Pixel coordinate grounding data:

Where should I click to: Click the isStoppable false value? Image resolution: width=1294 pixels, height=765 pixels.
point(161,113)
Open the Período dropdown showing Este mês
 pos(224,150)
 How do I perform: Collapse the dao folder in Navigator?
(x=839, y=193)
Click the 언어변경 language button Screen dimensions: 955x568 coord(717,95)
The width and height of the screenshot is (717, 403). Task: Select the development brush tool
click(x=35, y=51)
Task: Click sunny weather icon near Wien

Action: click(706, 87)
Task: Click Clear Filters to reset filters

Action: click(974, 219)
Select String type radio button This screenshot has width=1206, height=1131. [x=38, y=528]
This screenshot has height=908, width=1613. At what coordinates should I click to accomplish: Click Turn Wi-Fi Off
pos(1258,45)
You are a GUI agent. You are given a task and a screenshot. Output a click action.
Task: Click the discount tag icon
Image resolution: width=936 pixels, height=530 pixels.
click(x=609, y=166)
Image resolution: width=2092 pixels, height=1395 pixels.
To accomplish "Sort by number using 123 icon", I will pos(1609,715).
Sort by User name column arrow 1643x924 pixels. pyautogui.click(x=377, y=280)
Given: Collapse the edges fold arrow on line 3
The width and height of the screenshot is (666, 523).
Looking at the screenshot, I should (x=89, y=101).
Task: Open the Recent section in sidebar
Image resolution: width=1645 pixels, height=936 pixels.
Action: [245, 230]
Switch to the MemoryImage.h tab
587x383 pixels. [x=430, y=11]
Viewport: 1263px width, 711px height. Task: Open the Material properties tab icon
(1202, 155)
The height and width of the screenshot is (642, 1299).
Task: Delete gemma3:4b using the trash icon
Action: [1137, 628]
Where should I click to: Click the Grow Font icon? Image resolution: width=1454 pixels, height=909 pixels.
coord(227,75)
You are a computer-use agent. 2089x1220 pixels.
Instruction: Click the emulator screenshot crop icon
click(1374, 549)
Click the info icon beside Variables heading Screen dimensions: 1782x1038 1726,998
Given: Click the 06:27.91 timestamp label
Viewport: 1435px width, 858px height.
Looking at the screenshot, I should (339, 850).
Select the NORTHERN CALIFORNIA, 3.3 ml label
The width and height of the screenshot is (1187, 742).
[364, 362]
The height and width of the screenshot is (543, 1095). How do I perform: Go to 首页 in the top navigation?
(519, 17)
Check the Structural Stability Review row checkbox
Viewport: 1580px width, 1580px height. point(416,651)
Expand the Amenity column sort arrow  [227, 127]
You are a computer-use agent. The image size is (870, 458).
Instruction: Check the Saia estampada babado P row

WHAT THIS TASK INVOLVES: Set all of the entries down again, exactly as they were given.

TASK RESPONSE:
Where should I click to: Click the isStoppable false value? Image resolution: width=1294 pixels, height=765 pixels.
point(161,113)
Open the Período dropdown showing Este mês
 pos(224,150)
 How do I perform: Collapse the dao folder in Navigator?
(x=839, y=193)
Click the 언어변경 language button Screen dimensions: 955x568 coord(717,95)
The width and height of the screenshot is (717, 403). Task: Select the development brush tool
click(x=35, y=51)
Task: Click sunny weather icon near Wien

Action: click(706, 87)
Task: Click Clear Filters to reset filters

Action: click(974, 219)
Select String type radio button This screenshot has width=1206, height=1131. [x=38, y=528]
This screenshot has height=908, width=1613. At what coordinates should I click to accomplish: Click Turn Wi-Fi Off
pos(1258,45)
You are a GUI agent. You are given a task and a screenshot. Output a click action.
Task: Click the discount tag icon
Image resolution: width=936 pixels, height=530 pixels.
click(x=609, y=166)
Image resolution: width=2092 pixels, height=1395 pixels.
To accomplish "Sort by number using 123 icon", I will pos(1609,715).
Sort by User name column arrow 1643x924 pixels. pyautogui.click(x=377, y=280)
Given: Collapse the edges fold arrow on line 3
The width and height of the screenshot is (666, 523).
Looking at the screenshot, I should (x=89, y=101).
Task: Open the Recent section in sidebar
Image resolution: width=1645 pixels, height=936 pixels.
Action: [245, 230]
Switch to the MemoryImage.h tab
587x383 pixels. [x=430, y=11]
Viewport: 1263px width, 711px height. Task: Open the Material properties tab icon
(1202, 155)
The height and width of the screenshot is (642, 1299).
Task: Delete gemma3:4b using the trash icon
Action: [1137, 628]
Where should I click to: Click the Grow Font icon? Image resolution: width=1454 pixels, height=909 pixels.
coord(227,75)
You are a computer-use agent. 2089x1220 pixels.
Instruction: Click the emulator screenshot crop icon
click(1374, 549)
Click the info icon beside Variables heading Screen dimensions: 1782x1038 1726,998
Given: Click the 06:27.91 timestamp label
Viewport: 1435px width, 858px height.
Looking at the screenshot, I should (339, 850).
Select the NORTHERN CALIFORNIA, 3.3 ml label
The width and height of the screenshot is (1187, 742).
[364, 362]
The height and width of the screenshot is (543, 1095). How do I perform: Go to 首页 in the top navigation?
(519, 17)
Check the Structural Stability Review row checkbox
Viewport: 1580px width, 1580px height. point(416,651)
Expand the Amenity column sort arrow  [227, 127]
You are a computer-use agent. The image size is (870, 458).
Instruction: Check the Saia estampada babado P row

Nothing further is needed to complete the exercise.